Equity investors as well as protesters, looters and many younger people knew intuitively that health officials, led by Dr. Anthony Fauci, had it wrong. Dr. Fauci and others shouted that the sky was falling on everyone and that the only way to avoid being hit was to close the economy and shelter-at-home.
Equity investors at first believed Dr. Fauci, the director of the National Institute of Allergy and Infectious Diseases, and hit the sell button. But by mid-to-late March investors had sifted through the covid-19 data for Western European countries such as Italy and knew that 90% of the Wuhan virus casualties were 65 and older in Italy.
Perceptive equity investors hit the buy button starting on March 24, never looked back, and have enjoyed large percentage gains resulting from their covid-19 casualty analysis. Investors knew within a few weeks that the covid-19 case count meant little since most people with covid-19 get better on their own.
Instead, investors knew it was the number of people 65 and over plus those with underlying conditions that would run up the death toll and that the 65 and over group accounted for less than 10% of the labor force. That told investors the economy would recover as soon as officials lifted shutdown orders and allowed people to go back to work.
The covid-19 case count is important for the 16% of the population aged 65 and over since they are most apt to utilize hospital space. Instead, health officials focused their efforts on everyone — the young, healthy, old, and sick — and shut down the U.S. economy.

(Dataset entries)
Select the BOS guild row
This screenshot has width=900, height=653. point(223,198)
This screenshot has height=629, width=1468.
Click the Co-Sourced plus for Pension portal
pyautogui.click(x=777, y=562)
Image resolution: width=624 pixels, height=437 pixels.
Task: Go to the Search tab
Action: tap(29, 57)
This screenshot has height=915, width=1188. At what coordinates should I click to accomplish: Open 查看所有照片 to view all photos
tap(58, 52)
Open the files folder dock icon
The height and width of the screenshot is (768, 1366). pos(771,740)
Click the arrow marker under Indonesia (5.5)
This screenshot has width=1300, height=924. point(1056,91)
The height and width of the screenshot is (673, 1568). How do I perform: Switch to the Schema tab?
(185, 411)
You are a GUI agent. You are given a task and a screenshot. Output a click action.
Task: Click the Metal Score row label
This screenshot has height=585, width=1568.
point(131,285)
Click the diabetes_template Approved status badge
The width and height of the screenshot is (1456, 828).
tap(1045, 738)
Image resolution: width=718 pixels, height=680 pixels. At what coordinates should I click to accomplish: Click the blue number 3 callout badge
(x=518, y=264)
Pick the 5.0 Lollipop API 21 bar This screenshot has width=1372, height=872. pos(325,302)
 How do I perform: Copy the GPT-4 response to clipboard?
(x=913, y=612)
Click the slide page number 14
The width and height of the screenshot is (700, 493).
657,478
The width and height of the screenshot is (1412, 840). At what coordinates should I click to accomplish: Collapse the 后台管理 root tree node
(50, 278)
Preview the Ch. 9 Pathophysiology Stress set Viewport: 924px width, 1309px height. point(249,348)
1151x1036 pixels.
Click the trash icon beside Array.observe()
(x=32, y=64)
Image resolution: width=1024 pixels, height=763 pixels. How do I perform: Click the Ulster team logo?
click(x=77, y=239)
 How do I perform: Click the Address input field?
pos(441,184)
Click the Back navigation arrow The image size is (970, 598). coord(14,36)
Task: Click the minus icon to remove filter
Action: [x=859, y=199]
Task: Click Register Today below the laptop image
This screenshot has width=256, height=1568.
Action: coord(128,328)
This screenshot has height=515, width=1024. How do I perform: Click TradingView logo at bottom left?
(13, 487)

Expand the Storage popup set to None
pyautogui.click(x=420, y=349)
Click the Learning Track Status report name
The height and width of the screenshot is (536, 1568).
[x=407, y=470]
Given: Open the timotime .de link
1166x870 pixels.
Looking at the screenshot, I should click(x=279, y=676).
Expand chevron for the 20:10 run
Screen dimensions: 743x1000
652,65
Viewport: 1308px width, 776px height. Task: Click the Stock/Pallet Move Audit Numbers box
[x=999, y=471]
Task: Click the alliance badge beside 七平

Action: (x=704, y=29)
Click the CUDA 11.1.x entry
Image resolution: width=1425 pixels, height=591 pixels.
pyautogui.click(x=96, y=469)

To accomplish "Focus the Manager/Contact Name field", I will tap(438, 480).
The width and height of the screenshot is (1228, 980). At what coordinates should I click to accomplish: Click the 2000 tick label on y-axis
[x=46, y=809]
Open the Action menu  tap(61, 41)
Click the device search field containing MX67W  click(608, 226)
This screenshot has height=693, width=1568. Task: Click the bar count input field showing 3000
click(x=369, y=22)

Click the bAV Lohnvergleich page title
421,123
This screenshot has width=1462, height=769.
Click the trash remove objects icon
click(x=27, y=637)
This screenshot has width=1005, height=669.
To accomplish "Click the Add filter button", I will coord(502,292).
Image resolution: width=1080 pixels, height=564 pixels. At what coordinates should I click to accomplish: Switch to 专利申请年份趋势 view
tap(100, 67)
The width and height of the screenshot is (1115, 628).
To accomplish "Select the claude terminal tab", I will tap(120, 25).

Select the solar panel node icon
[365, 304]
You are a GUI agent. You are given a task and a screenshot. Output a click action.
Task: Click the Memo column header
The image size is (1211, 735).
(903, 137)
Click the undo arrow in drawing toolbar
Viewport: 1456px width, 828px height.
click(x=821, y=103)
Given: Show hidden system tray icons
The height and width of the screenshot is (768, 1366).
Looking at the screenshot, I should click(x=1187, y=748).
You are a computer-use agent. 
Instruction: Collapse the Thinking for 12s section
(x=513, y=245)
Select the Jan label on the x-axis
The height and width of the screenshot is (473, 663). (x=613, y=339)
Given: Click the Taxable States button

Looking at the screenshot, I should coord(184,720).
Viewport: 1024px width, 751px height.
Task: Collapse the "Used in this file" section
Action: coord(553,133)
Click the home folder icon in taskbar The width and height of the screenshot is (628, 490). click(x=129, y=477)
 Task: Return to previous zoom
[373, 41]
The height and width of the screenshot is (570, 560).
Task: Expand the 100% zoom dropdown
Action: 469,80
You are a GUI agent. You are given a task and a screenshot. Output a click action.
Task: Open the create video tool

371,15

(TASK GOAL)
Please continue the passage on equity investors and the covid-19 shutdown, starting right after its final sentence.

(EXERCISE RESULT)
Officials issued shelter-in-place orders for various states in mid-to-late March. That was about when the equity investors started buying. Investors had been doing a better job of digging through the global Covid-19 casualty data than U.S. health officials.
That is likely the crux of the issue. U.S. health officials and the media got caught up in projections from the various models while equity investors analyzed actual casualty counts.
On March 23, the Federal Reserve stepped in and announced an unlimited QE buying program to cope with the huge demand for liquidity by capital markets. The Fed had no choice since the markets were freezing up.
The Fed made that announcement at a time when investors had a decent understanding of covid-19 casualty counts by age. It was off to the races after that.
Investors and younger people were right about the casualty counts. CDC covid-19 casualties through June 3 by age groups are: 130 per 100,000 for people 65 and older, 20 per 100,000 for the 45-to-64 age group; and 1 per 100,000 for ages 44 and younger. The jump from 1 to 20 for the 45-to-64 group likely reflects their underlying health conditions.
Unfortunately, more covid-19 deaths in 2020 will increase casualties per 100,000 for each age group, but if the rate doubles for the 44 and younger age group (58% of the U.S. population) it would be 2 per 100,000. The risk of dying in an auto accident per 100,000 people is many times greater for this age group than from covid-19.
Economic dislocation, unemployment, lower wages and benefit cuts have taken a large toll on all age groups and created a national unemployment rate of 13.3%. Fortunately, many small and larger businesses started to rehire people by the second week in May as consumption began its liftoff. Some equity investors postponed jumping on the bandwagon until June 5.
Mike Cosgrove, principal at Econoclast, a Dallas-based capital markets firm, is a professor at the University of Dallas.